Les données récoltées auprès des interviewées donnent des indices quant à leur situation par rapport à leurs deux cultures. Elles laissent supposer que plusieurs cas de figure sont possibles ; dans un premier cas, la personne fait son ″bricolage″ culturel avec ses deux origines ce qui aboutit à une nouvelle culture émanant d’une rencontre dont les éléments culturels utilisés sont encore visibles. Dans un autre cas, l’individu parvient à créer une cohabitation avec ses deux cultures valorisées et reconnues et tend vers l’une puis vers l’autre sans qu’aucune des deux ne soient minimisées ; se crée alors une sorte de jeu fait d’alternance culturelle. Dans tous les cas, s’il y a intervention de l’autre qui impose sa manière de penser et bloque la personne dans une de ces cultures, les mouvements d’alternance sont moins aisés à effectuer et engendrent des tensions ; ainsi, ils laissent des traces indélébiles sur le chemin de

83 chaque être métis qui apparaissant comme des cicatrices se refermant parfois difficilement suivant l’expérience vécue.

8.3 Diversité dans l’identité ″métisse″

Le dernier point important et principal qui ressort de ces rencontres est la diversité des récits et donc des expériences vécues par chaque personne métisse. Malgré le fait que nous ayons plusieurs paramètres en commun, tels que les origines européenne et africaine, la couleur de la peau et le parcours scolaire pour certaines, nous sommes toutes différentes et avons vécu ou vivons notre métissage de manière dissemblable. Le chemin de vie d’un individu métis peut parfois croiser celui d’un autre mais finalement, leur trajectoire ne se ressemblera jamais. Leur seul point commun est peut-être les caractéristiques de leur parcours qui ne se veut pas logique, linéaire et sans obstacles ; suivant les rencontres faites, la trajectoire initiale peut être chamboulée et ainsi modifiée.

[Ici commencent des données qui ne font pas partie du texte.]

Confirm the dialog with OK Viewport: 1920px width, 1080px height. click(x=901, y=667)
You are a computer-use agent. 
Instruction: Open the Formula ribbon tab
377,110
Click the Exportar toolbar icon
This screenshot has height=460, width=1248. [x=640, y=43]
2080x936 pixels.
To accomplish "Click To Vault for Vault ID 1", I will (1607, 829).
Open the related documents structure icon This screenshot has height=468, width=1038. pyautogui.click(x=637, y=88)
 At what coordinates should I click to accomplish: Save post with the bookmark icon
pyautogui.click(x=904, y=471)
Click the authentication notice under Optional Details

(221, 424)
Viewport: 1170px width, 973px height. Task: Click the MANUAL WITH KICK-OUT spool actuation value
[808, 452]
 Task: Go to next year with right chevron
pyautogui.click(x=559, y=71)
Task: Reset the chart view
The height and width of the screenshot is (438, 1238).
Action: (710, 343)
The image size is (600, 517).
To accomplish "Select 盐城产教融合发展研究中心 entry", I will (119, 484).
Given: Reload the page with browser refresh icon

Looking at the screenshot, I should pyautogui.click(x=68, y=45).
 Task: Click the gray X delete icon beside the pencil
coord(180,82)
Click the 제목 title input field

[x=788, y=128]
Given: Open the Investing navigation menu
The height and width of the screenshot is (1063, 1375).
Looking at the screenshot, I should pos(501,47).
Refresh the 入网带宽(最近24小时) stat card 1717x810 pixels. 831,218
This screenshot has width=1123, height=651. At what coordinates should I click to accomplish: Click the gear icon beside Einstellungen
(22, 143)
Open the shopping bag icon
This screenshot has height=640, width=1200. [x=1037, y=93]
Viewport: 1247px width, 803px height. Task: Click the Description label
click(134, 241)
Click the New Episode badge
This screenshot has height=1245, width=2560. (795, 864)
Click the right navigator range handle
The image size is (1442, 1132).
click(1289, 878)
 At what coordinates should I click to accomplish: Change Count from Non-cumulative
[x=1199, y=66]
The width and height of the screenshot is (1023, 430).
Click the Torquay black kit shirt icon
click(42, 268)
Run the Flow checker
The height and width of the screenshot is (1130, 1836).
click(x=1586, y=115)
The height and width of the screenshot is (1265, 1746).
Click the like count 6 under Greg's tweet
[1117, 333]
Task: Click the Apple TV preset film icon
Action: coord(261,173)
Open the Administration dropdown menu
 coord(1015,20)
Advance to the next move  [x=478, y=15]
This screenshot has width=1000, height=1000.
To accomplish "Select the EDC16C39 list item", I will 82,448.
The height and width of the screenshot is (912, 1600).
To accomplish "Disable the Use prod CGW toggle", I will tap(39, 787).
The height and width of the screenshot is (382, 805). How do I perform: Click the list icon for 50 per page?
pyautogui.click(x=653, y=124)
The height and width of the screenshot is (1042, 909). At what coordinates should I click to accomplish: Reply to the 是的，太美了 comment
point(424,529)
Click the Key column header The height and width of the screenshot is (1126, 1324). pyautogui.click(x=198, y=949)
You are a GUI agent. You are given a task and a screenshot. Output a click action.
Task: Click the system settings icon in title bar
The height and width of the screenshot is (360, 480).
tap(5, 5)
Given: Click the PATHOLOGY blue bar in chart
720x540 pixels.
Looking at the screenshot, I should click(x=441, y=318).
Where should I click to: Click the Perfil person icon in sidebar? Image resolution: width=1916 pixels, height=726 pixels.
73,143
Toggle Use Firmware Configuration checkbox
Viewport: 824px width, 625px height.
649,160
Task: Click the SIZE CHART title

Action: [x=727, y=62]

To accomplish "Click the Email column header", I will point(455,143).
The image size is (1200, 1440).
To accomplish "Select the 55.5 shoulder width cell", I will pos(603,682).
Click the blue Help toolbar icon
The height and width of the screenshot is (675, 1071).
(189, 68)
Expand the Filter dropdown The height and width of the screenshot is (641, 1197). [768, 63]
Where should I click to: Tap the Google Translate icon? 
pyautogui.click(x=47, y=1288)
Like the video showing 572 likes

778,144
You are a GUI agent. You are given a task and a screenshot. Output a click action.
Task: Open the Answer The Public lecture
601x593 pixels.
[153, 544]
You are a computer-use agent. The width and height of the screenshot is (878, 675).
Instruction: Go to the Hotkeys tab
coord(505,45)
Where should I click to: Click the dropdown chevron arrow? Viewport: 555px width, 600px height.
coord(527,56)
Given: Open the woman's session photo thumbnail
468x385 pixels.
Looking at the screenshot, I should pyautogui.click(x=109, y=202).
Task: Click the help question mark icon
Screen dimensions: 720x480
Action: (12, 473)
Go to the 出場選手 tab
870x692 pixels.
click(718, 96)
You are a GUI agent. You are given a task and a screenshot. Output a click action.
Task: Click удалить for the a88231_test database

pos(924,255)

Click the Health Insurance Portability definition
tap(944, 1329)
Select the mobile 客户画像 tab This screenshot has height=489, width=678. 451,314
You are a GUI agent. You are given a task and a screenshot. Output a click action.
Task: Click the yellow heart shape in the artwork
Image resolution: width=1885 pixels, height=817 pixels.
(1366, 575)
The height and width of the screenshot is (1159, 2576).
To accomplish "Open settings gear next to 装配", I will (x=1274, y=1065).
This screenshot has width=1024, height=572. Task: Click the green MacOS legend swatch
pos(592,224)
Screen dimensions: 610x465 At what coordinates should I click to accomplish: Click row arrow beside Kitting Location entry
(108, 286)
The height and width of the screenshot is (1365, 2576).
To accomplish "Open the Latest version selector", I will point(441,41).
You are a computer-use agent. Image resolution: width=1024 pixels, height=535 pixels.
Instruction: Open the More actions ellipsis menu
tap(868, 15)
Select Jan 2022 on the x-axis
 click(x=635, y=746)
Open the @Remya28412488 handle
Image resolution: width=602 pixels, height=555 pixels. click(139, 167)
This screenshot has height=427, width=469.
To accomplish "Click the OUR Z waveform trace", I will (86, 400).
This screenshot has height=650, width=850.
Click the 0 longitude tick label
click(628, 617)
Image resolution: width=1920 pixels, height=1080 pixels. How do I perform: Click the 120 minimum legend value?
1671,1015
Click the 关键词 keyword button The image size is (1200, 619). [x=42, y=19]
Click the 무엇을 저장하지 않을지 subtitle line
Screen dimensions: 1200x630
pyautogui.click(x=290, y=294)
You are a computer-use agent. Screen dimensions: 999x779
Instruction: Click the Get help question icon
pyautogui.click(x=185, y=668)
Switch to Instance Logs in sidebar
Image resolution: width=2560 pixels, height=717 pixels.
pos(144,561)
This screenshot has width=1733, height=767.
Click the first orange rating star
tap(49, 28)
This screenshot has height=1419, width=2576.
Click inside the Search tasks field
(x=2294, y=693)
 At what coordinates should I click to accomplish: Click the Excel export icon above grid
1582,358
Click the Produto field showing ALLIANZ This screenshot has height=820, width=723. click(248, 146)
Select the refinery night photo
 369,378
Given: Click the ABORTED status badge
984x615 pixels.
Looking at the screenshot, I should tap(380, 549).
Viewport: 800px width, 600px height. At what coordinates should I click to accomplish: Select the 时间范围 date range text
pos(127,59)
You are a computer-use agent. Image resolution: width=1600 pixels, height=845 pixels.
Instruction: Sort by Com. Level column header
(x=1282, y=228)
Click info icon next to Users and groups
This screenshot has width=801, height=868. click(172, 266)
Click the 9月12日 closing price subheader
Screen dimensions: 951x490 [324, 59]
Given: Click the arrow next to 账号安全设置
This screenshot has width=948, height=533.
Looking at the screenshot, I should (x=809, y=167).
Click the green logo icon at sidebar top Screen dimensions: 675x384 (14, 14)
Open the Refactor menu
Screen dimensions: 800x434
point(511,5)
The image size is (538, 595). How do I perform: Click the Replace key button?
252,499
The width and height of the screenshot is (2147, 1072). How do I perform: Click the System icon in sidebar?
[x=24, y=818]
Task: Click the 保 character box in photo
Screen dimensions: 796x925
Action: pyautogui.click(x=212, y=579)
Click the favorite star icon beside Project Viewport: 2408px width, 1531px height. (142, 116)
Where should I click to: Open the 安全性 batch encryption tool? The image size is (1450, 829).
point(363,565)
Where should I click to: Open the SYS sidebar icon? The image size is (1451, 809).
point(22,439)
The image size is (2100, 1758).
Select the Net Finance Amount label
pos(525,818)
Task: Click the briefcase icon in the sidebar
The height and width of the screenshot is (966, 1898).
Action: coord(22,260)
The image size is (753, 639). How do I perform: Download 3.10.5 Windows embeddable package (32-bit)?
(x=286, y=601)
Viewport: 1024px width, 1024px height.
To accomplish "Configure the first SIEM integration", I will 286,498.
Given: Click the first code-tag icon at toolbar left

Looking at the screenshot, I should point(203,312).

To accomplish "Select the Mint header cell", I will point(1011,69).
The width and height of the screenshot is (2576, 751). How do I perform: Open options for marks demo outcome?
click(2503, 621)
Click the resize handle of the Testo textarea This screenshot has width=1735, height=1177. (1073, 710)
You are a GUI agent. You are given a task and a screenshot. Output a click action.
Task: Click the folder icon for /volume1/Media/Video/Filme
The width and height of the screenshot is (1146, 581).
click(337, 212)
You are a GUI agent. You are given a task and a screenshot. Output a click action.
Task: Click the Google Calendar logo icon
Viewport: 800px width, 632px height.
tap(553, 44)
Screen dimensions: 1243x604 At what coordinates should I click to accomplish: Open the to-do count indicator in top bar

Sur cette route, chacune des personnes interviewées a pu croiser et faire connaissance avec différents phénomènes ; ainsi, elles ont pu rencontrer l’humiliation, le défi, la revendication culturelle, l’amitié, diverses cultures, le doute, le sentiment d’appartenance, le rejet, la découverte, ou encore le ″voyage intérieur″. Ce ne sont que quelques exemples qui sont ressortis des témoignages des jeunes femmes interrogées et avec lesquels j’ai pu faire des liens avec mon histoire de vie. Ces différentes rencontres énoncées précédemment ont été vécues de manière distincte par chacune d’entre nous et les conséquences nous ont donc amenées à poursuivre notre route mais en suivant des trajectoires dissemblables ou opposées, suivant les personnes.